Exercise instructions
Retype only the lines below from the one with "This screenshot has width=756, height=429." to the one with "Viewport: 591px width, 344px height.", inclusive, skipping every image.

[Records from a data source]
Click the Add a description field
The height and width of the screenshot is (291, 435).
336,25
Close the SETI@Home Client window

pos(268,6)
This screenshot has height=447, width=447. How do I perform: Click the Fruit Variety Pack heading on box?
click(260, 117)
==
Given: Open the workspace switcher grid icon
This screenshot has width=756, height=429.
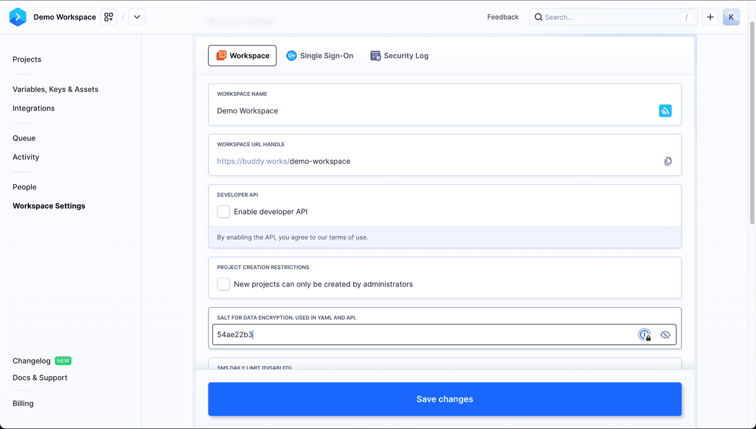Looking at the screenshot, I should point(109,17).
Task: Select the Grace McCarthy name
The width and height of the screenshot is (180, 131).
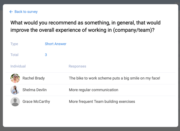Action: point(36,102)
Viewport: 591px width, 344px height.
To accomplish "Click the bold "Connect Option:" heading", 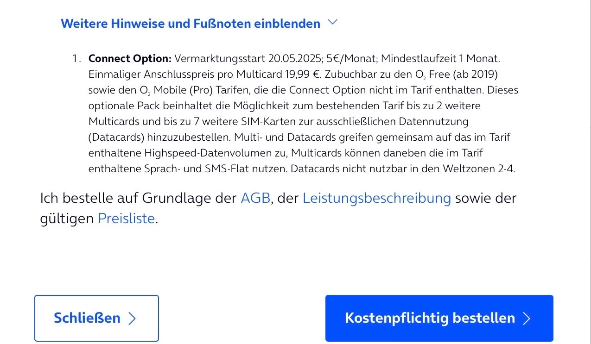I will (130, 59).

Written solution
This screenshot has width=756, height=429.
Looking at the screenshot, I should point(109,17).
Task: Select the Grace McCarthy name
The width and height of the screenshot is (180, 131).
Action: point(36,102)
Viewport: 591px width, 344px height.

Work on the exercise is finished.